Luna graduated from Saint Louis University.

==Career==
Luna was a rancher in New Mexico. In the 1880s, he sued William B. Slaughter and his brother John Bunyan Slaughter over rangeland they had claimed; Luna won the lawsuit. Meanwhile, he "became the largest sheep owner in New Mexico."

Luna was the treasurer and tax collector of Valencia County from 1894 onwards. Luna was a delegate at the 1910 state constitutional convention. In 1911, when the New Mexico Territory became the state of New Mexico, Luna was elected in this same capacity. Additionally, Luna served as the president of Bank of Commerce in Albuquerque, New Mexico, from 1904 onwards.

==Personal life==
Luna was married to Adelina Oero and had no children. His nephew, Maximiliano Luna, served in the Spanish–American War and the Philippine–American War. His son predeceased him. Luna was the uncle of suffragist Nina Otero-Warren.
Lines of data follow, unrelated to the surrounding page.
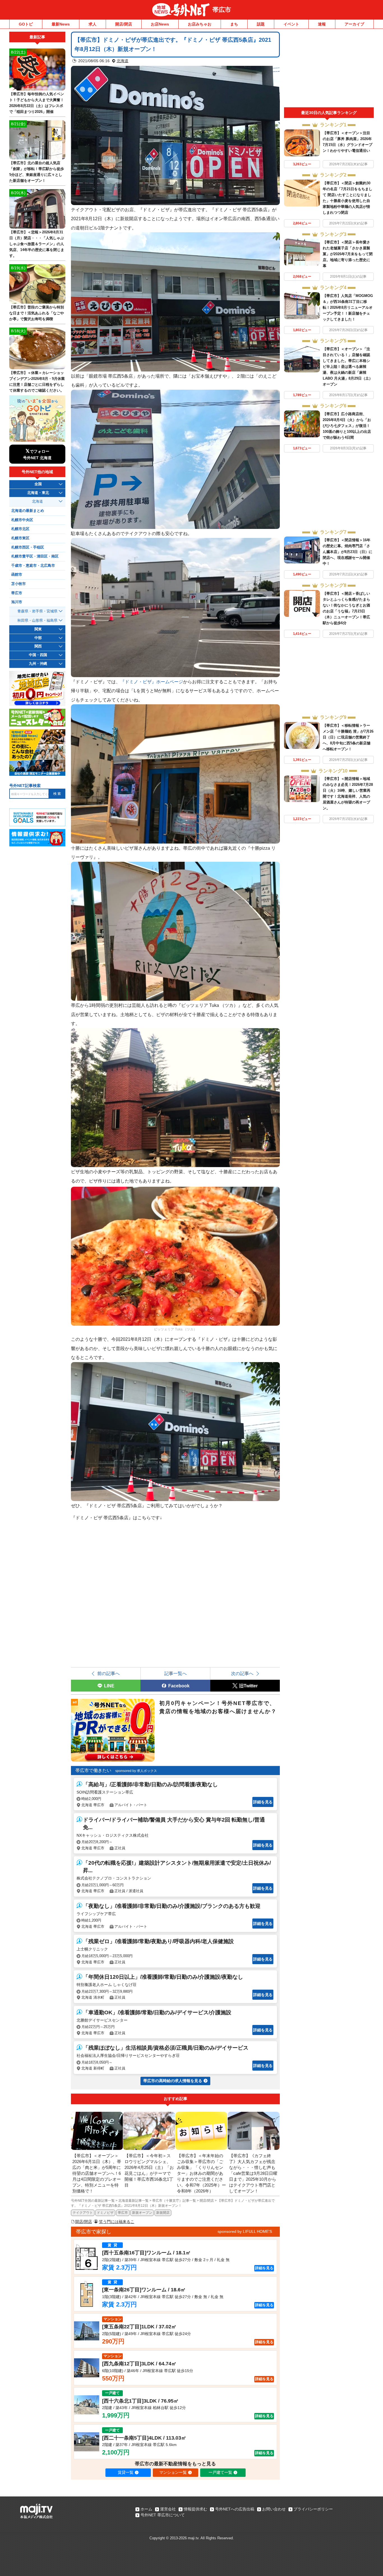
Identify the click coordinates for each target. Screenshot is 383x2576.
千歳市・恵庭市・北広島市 (33, 566)
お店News (160, 24)
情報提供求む (195, 2509)
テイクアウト (83, 2213)
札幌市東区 (20, 538)
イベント (291, 24)
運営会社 (168, 2509)
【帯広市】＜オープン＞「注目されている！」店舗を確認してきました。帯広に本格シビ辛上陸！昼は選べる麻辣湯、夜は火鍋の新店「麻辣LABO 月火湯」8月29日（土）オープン (348, 366)
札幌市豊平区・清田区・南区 (35, 556)
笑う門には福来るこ (116, 2221)
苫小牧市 (18, 584)
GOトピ (26, 24)
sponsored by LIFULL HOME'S (245, 2231)
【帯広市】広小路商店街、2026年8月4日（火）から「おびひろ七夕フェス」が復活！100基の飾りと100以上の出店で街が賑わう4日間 (347, 426)
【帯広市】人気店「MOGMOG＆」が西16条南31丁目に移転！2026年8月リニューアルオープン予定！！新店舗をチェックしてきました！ (348, 307)
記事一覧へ (175, 1673)
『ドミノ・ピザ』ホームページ (151, 681)
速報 (322, 24)
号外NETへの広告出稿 (234, 2509)
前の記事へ (108, 1673)
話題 (261, 24)
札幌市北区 (20, 529)
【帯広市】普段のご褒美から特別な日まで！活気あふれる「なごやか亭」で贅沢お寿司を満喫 (36, 313)
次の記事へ (242, 1673)
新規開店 (163, 2213)
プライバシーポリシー (313, 2509)
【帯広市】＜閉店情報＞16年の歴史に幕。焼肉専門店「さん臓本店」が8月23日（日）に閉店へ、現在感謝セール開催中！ (347, 552)
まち (234, 24)
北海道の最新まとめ (27, 511)
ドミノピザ (105, 2213)
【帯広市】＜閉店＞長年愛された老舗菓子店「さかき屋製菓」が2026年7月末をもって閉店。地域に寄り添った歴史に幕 (348, 254)
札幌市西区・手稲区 (27, 547)
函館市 (16, 575)
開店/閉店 (123, 24)
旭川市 (16, 602)
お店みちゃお (199, 24)
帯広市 (222, 9)
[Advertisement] (329, 69)
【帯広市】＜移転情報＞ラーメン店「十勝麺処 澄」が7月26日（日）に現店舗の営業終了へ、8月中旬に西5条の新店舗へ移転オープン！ (348, 737)
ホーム (146, 2509)
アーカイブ (354, 24)
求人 (92, 24)
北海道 (122, 61)
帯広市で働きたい (93, 1770)
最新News (61, 24)
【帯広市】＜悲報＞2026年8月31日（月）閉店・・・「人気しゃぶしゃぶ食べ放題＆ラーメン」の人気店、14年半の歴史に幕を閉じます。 (36, 244)
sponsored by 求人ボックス (136, 1771)
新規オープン (142, 2213)
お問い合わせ (274, 2509)
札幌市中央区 (22, 520)
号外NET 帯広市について (162, 2515)
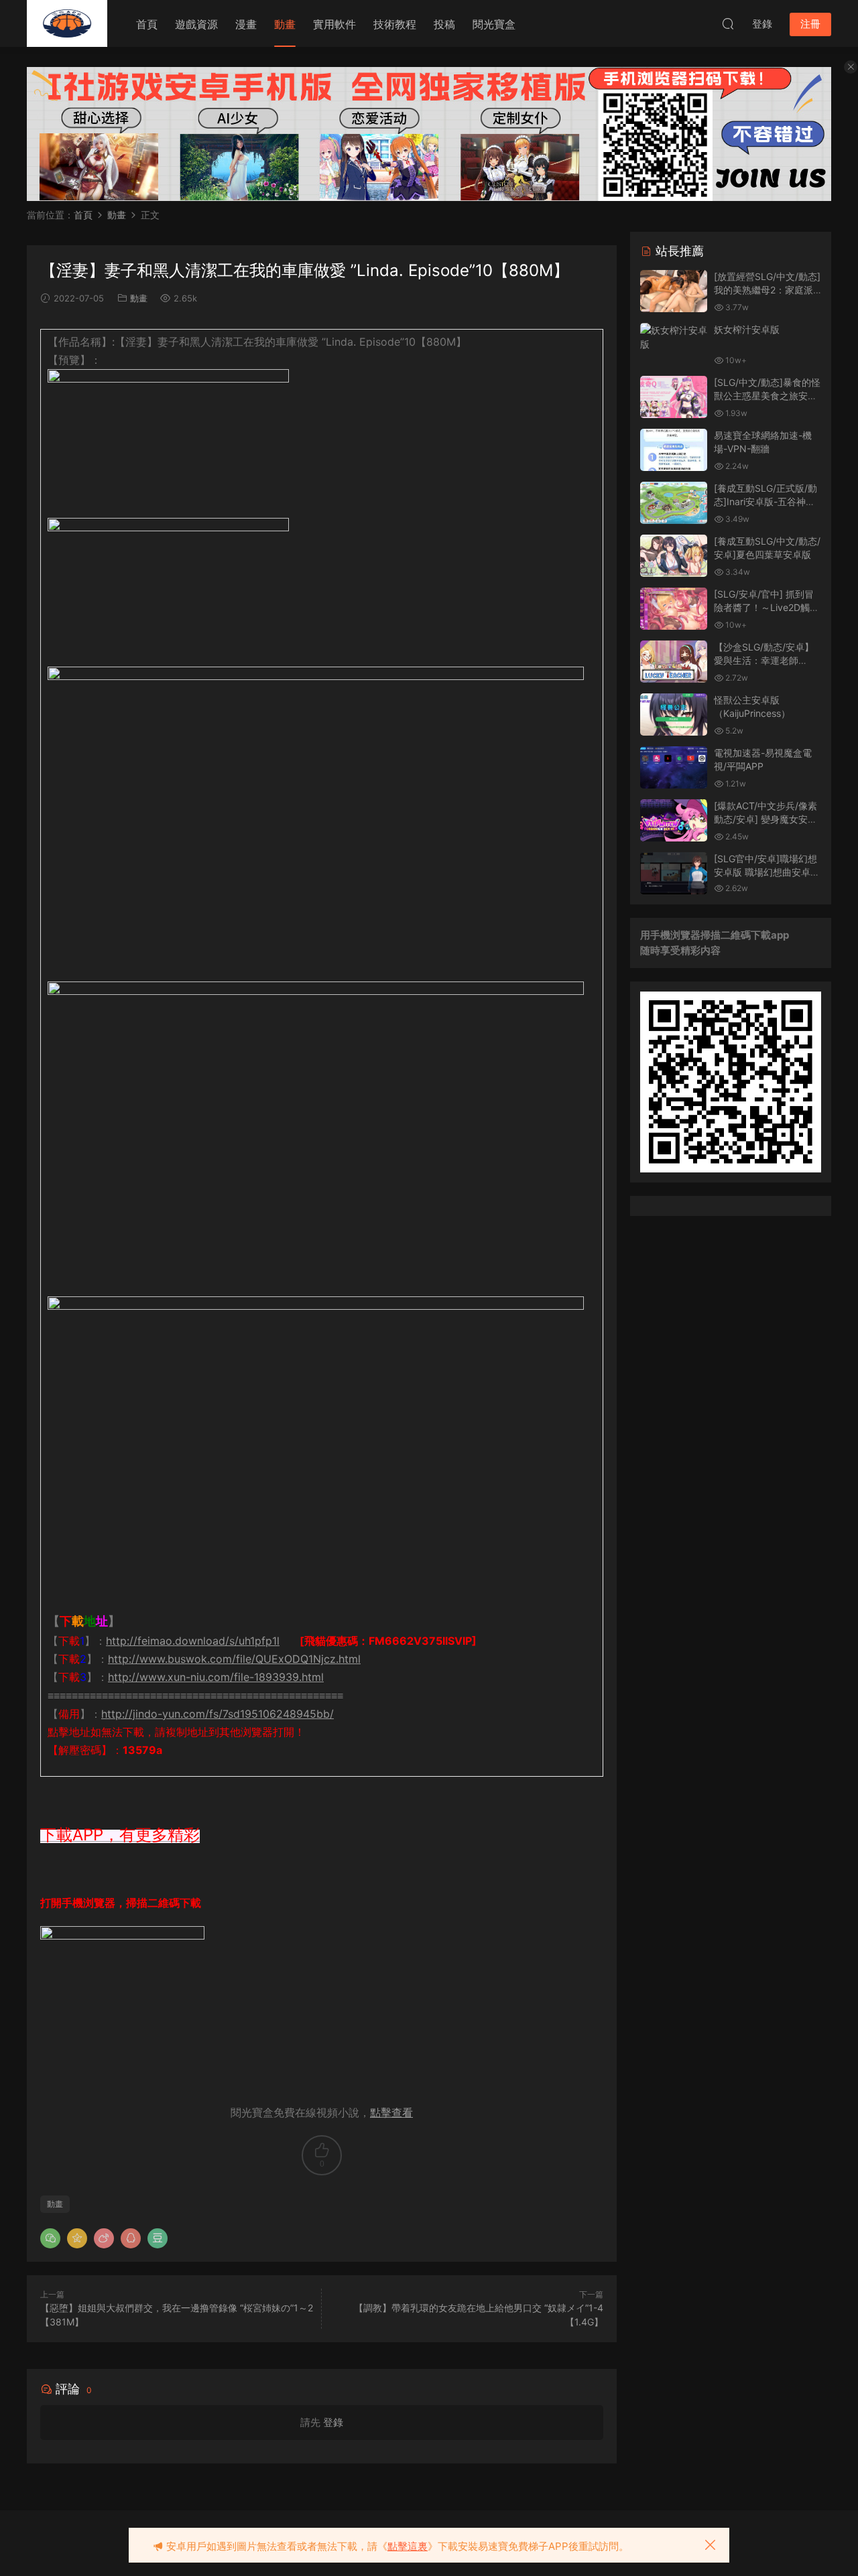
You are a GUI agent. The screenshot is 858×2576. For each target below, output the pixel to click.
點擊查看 (391, 2112)
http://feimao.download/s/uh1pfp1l (193, 1640)
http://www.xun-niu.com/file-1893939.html (216, 1677)
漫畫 (246, 24)
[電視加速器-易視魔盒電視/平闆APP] (673, 767)
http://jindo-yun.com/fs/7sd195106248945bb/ (217, 1713)
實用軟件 (334, 24)
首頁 (147, 24)
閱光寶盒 (494, 24)
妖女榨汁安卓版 (747, 329)
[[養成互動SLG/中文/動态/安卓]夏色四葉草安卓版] (673, 556)
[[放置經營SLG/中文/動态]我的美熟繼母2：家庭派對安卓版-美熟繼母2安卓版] (673, 291)
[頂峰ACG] (67, 23)
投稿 (444, 24)
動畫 (285, 24)
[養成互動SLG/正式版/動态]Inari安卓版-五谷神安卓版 (765, 501)
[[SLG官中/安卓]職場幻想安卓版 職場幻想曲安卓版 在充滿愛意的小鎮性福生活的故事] (673, 873)
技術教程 (394, 24)
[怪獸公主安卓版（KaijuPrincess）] (673, 714)
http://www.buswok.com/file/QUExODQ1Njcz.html (234, 1659)
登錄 (333, 2422)
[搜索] (728, 23)
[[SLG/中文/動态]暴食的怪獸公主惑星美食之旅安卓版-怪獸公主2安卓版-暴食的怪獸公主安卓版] (673, 397)
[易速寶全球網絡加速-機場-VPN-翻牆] (673, 450)
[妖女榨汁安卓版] (673, 337)
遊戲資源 (196, 24)
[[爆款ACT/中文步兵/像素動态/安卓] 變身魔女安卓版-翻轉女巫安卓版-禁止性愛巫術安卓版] (673, 820)
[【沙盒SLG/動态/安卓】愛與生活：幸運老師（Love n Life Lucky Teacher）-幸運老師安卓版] (673, 661)
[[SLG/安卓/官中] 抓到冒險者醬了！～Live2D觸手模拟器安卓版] (673, 609)
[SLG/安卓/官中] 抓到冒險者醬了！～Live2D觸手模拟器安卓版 (766, 607)
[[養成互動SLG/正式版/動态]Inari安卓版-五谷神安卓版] (673, 503)
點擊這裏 (407, 2546)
Luna was a member of the Knights of Columbus and the Benevolent and Protective Order of Elks.

==Death and legacy==
Luna died by drowning in a sheep vat on his ranch in Bernalillo County, New Mexico, on August 29, 1912, aged 53. He was buried at the Mount Calvary Cemetery in Albuquerque, New Mexico. By the time of his death, "he was one of the wealthiest and most respected men in New Mexico." Los Lunas High School, a high school in his hometown of Los Lunas, was named in his honor. In 1963, he was inducted into the Hall of Great Westerners of the National Cowboy & Western Heritage Museum. The settlement of Luna, New Mexico is named for him.